What this task involves
The answer is the set of lines that include "computer", copied from the data below.

-------

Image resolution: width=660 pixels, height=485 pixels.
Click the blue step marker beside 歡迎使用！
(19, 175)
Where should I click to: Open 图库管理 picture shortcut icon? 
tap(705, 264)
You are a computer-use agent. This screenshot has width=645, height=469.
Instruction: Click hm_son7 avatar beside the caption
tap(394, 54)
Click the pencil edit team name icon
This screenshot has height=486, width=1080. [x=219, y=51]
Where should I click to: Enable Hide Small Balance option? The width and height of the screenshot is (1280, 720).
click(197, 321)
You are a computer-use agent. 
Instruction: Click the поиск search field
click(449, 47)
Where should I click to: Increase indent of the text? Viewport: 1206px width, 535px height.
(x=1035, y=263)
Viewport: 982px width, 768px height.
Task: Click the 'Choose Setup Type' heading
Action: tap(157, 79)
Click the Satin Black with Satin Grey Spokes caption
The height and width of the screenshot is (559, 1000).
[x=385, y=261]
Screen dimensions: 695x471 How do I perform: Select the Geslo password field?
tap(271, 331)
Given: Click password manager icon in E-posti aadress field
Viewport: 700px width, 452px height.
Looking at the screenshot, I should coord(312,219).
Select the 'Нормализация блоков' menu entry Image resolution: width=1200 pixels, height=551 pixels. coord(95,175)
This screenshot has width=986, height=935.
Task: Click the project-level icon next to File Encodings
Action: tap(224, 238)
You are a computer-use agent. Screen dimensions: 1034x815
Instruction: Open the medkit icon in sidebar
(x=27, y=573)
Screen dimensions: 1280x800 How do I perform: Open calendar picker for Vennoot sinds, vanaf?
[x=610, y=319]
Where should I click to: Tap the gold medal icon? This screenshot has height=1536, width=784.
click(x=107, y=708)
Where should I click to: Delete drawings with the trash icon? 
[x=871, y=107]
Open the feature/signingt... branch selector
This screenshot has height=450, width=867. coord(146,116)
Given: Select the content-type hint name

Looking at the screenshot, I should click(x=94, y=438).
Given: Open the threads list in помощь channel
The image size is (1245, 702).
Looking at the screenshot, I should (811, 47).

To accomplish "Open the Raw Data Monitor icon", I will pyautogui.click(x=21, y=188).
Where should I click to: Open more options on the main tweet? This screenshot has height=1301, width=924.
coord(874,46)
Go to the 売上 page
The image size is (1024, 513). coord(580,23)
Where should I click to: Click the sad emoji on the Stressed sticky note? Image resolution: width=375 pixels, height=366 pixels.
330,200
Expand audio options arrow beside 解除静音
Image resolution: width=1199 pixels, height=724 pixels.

-------

Solution
You are a computer-use agent. This screenshot has width=645, height=469.
You are a computer-use agent. 
You are a computer-use agent. Screen dimensions: 1034x815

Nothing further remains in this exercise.